The Victorian World covers the world of the British Empire including it's place in the world, a time line of important dates and biographies of important people from the time. My favorite part is the locations in and around London. This chapter is well researched and great for any Victorian era RPG.

Strange Britain is a great overview of the occult scene in Britain in the 1890s. Lodges, Fortean events, and a gazetteer of strange sites in the British isles. All of these are great for all sorts of games. The Cthulhu mythos portion comes later and has some new ideas for old monsters, both mythos monsters and classic ones from the British Isles. The chapter continues with some fictional characters from the time. Though one might want to figure out how some authors can appear with their fiction creations. My favorite part though is the Martian Invasion. H.G. Wells meets H. P. Lovecraft. Some Victorian adventure campaigns are then discussed.

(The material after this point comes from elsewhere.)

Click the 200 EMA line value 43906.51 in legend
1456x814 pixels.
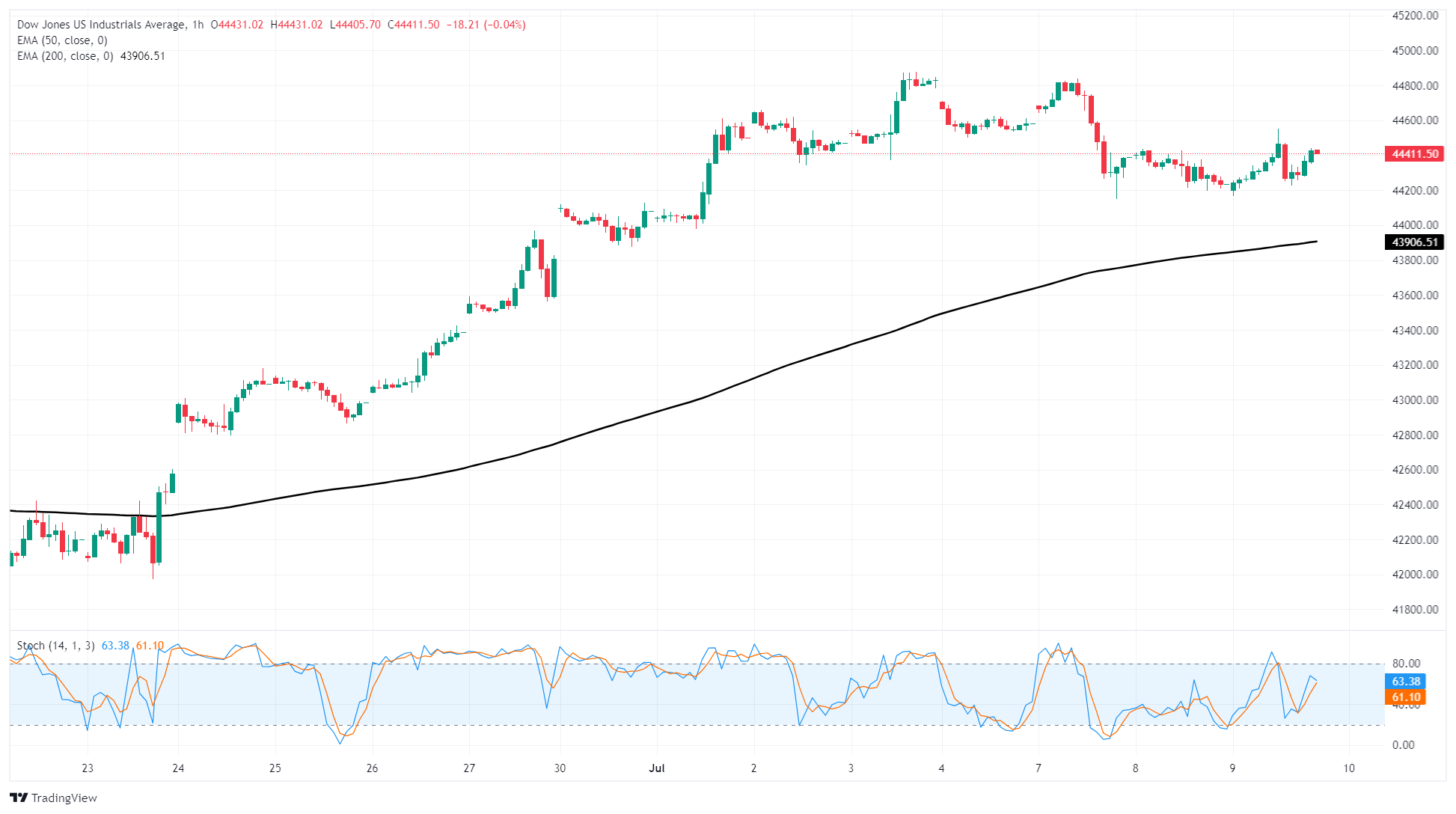click(143, 56)
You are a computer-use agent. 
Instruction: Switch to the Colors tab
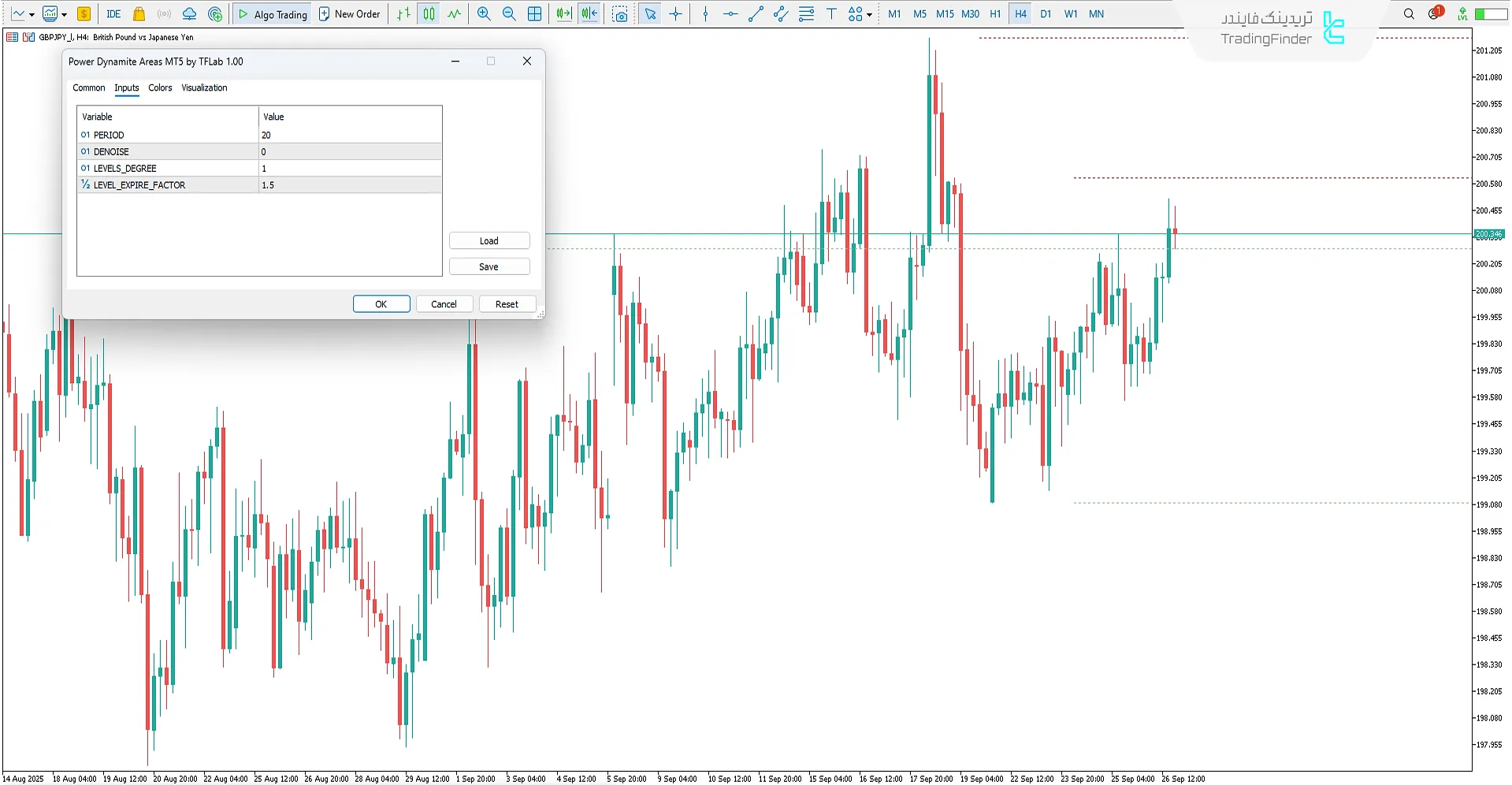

Gaslight Adventures helps Keepers (Game Masters) with some ready to run adventures; "Night of the Jackals" and "The Burnt Man".

The Appendix is full of great information about various sources of information on Victorian England, Sherlock Holmes, Jack the Ripper and Britain in general. Though if I have a quibble it is that the sources are a bit dated, nothing for example from the last few years.